Watrous was the best Watrous that ever Watroused, and while Slide had figured out how to play really really fast, he couldn't match that glib ease any more than he'd been able to perfect JJ's burnished wryness. If ego compels you to not just be the top guy, but to slaughter and liquify all the rest so you can be The Only, that's a fool's errand. Artistic rivals can't be occluded or subsumed. One can't, like,
eat them. This, after all, is bebop trombone, not the Mongol horde!
Slide went on to play really really fast for some years, which added absolutely nothing to his greatness (and made him the sort of player I listened to more for trombonistics than for music) while Watrous returned to LA. I'd imagine his Slide Hampton experience felt a bit like my own: thrilled to be in his circle, but disturbed to note, despite all the cordiality, the loud, discordant sound of sharpening knives.
The Bad News
Slide passed away this week, and I'm devastated. I've been going through YouTube bootleg videos to see if anyone ever bottled the lightning; maybe a late-night set in a little club somewhere. I already own every legit recording Slide ever made, and there's lots of greatness, but nothing at his best. Nothing free-wheeling. It's all safe playing, pressured by self-imposed high stakes. He kept getting in his own way, always self-conscious about legacy, always trying to be The "All-About-The-Music" Guy rather than being all about the music. But that's the takeaway from a breathless fan paying way too much attention to fine points and shadings. By any standard, Slide was a legend, and he brought me immense joy, and I can't imagine how I'd have played if he'd never existed.
During the week I spent with him, Slide went on and on about how he'd toured for a full month with JJ and never heard him miss a single note. I somehow found the nerve to respond with this:
"JJ never missed notes because he never took chances!"
Slide fell silent. Reflective. His jaw throbbed lightly, leaving me expecting an indignant chew-out. But Slide, who I loved for being surprising in unguarded moments, surprised me with his reply:
"True. That's true. It's our job to take what we learned from him and make it more musical in our individual ways."
That wasn't just a policy statement. It was profound, honest, and disarming. Free-wheeling, even!
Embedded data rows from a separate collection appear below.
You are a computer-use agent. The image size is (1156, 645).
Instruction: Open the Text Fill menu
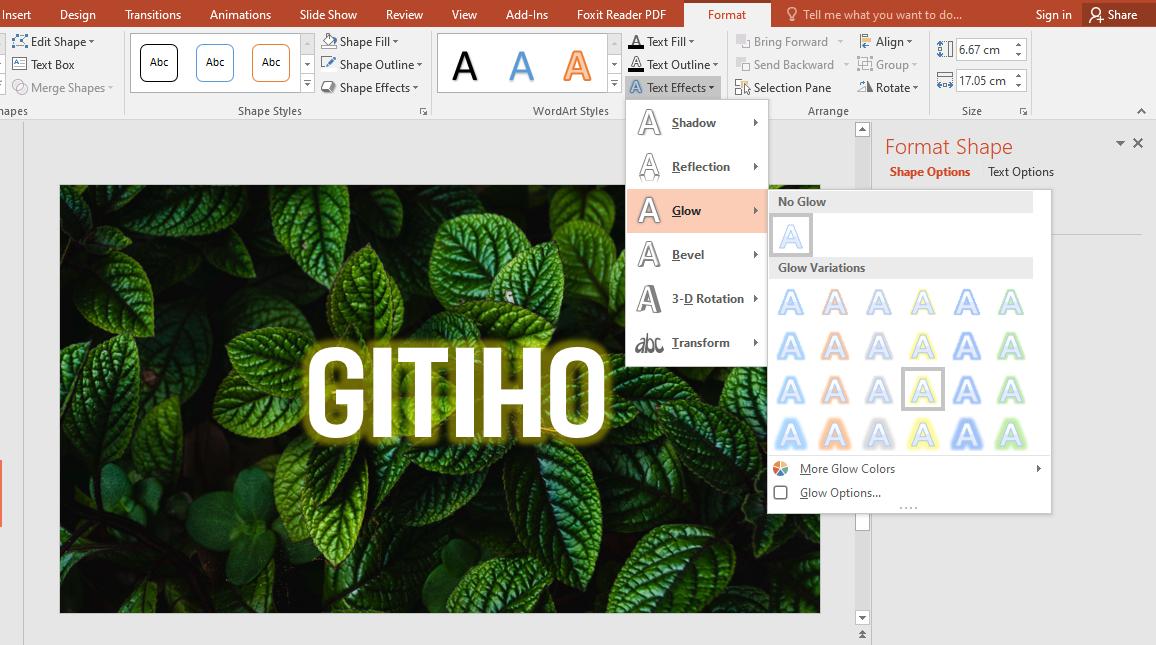662,41
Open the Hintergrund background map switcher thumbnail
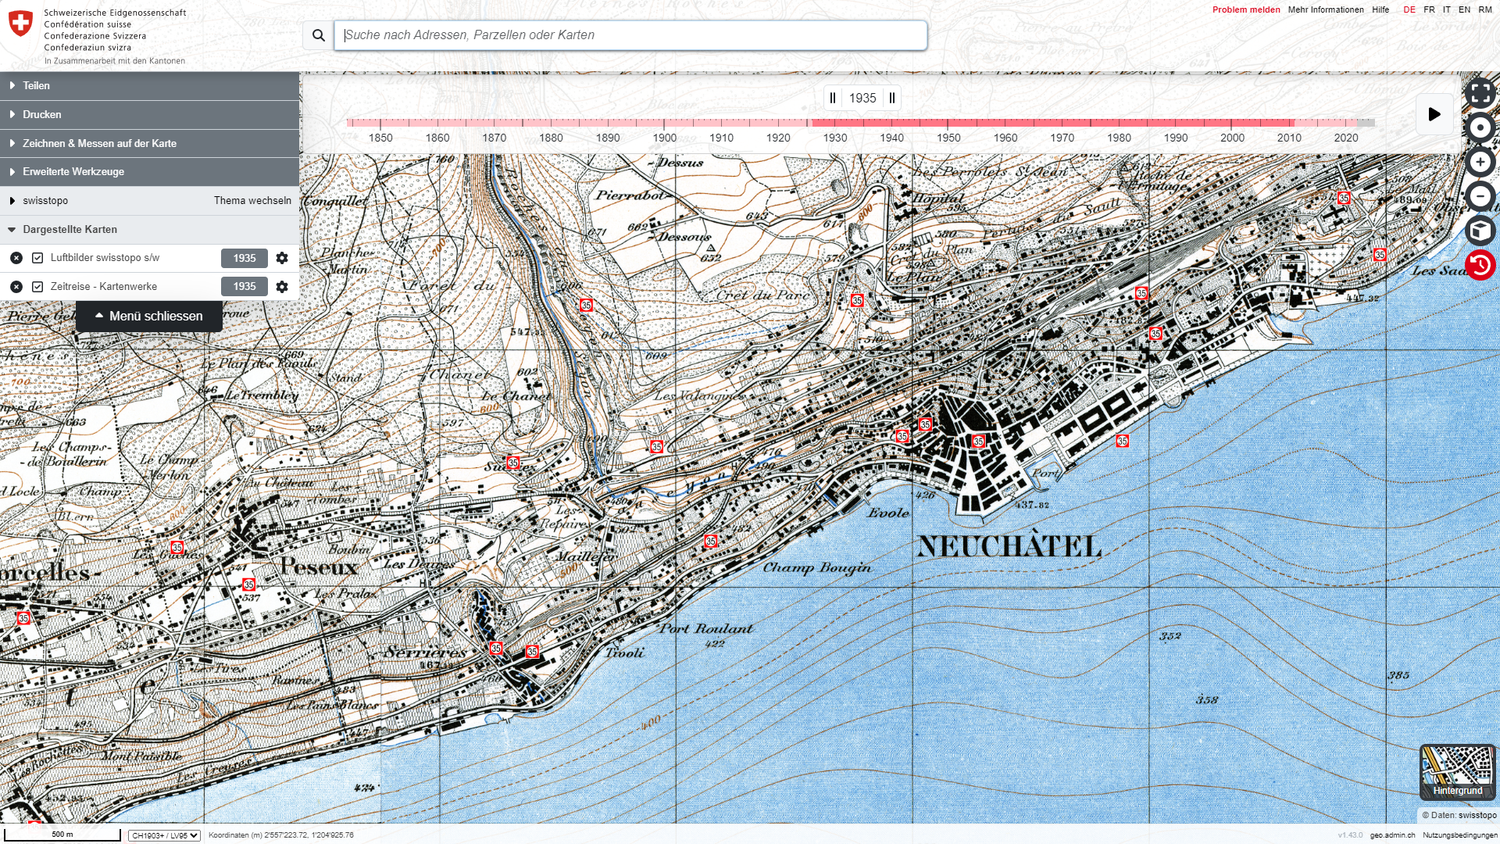This screenshot has width=1500, height=844. [1456, 771]
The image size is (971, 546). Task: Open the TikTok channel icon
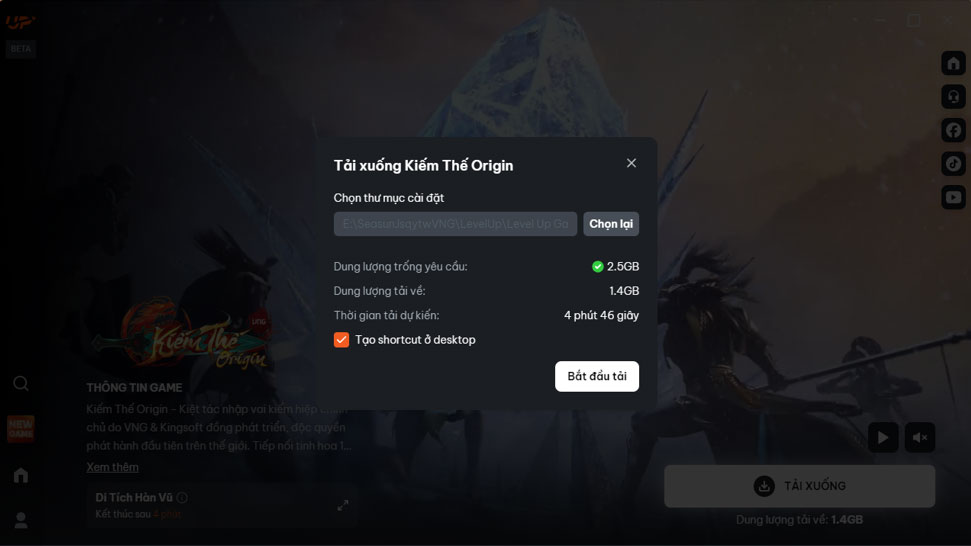pos(953,163)
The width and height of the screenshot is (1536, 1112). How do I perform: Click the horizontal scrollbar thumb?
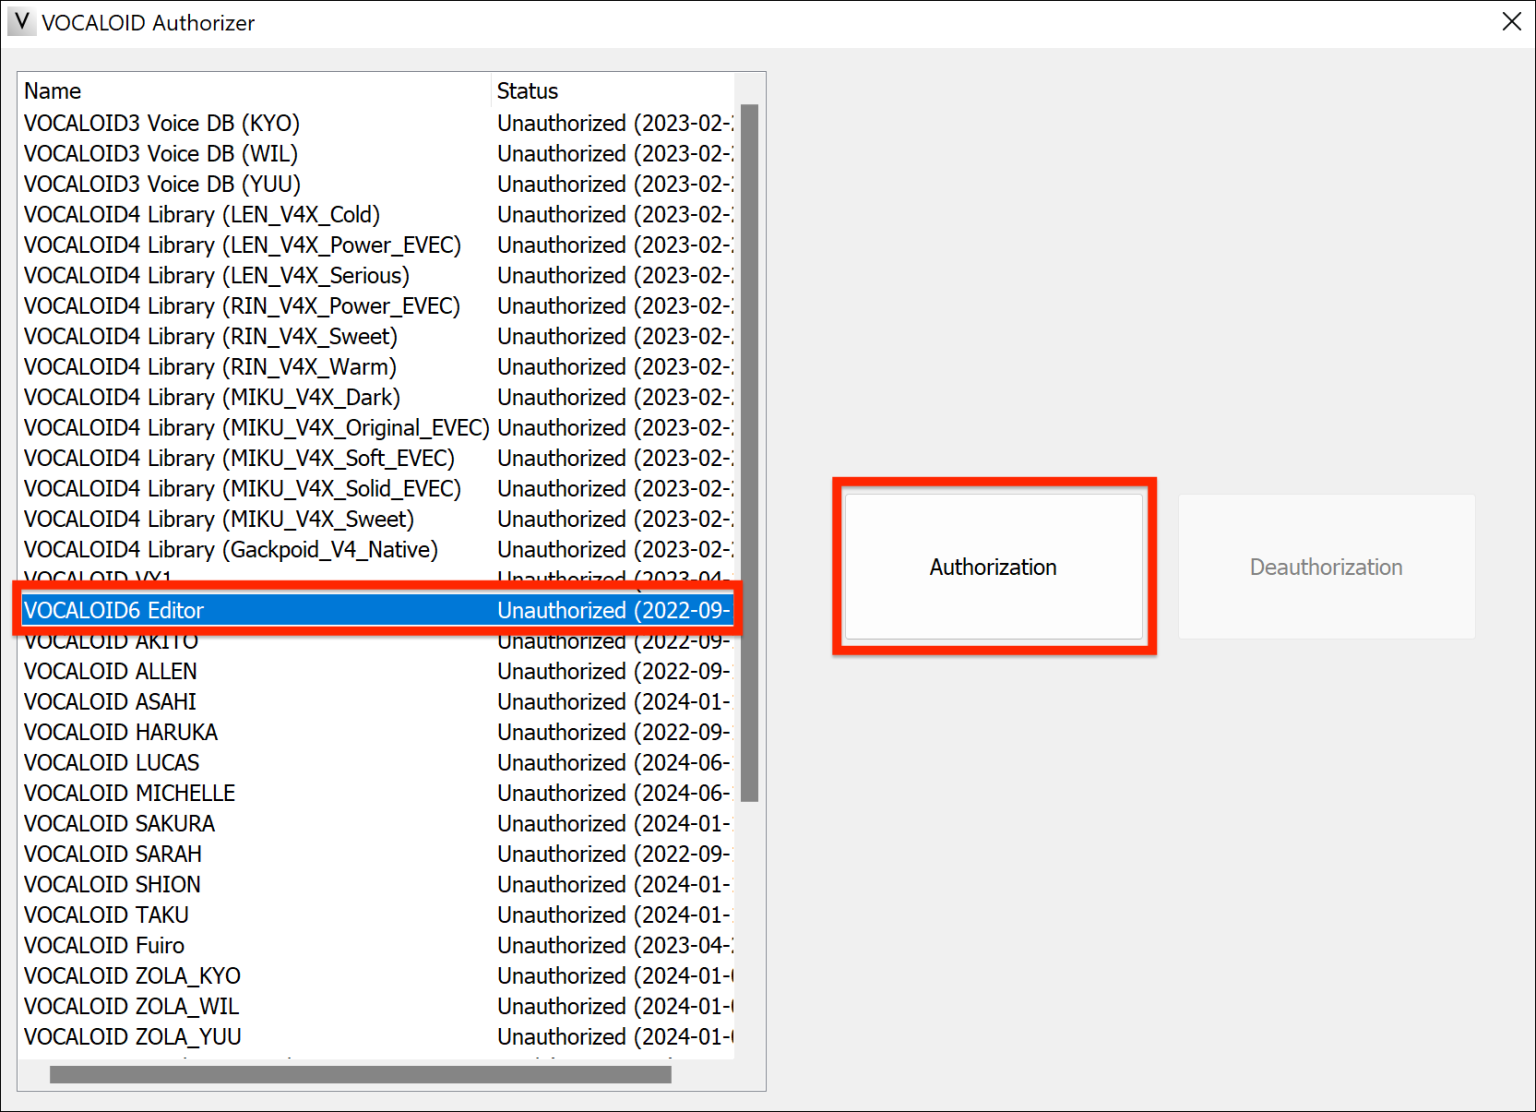360,1074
Backstage assault aside, Slide had encouraged me that week (much as Watrous had two years prior). I suppose he had to, given that I'd slyly played almost all his own recorded solos at him, verbatim, as we jammed together (the coolest of cucumbers, he never betrayed a trace of recognition).
Finally, I've decided to seal the tomb on his backstage words, deeming them tough love, well-intended. In fact, I find myself mentally scanning the full length of my career (as a writer, too!), and concluding that Slide was absolutely right about audiences, and that it helped me far more than it hurt to hear this so early on.
So having laboriously ungnarled the memory, I'd like to express this with my full heart: RIP, Slide. You absolutely preserved your dignity down here, so please take humbler gigs up there. Let your hair down and enjoy playing without pressure. You've earned some glee and wild abandon. Just let it slide!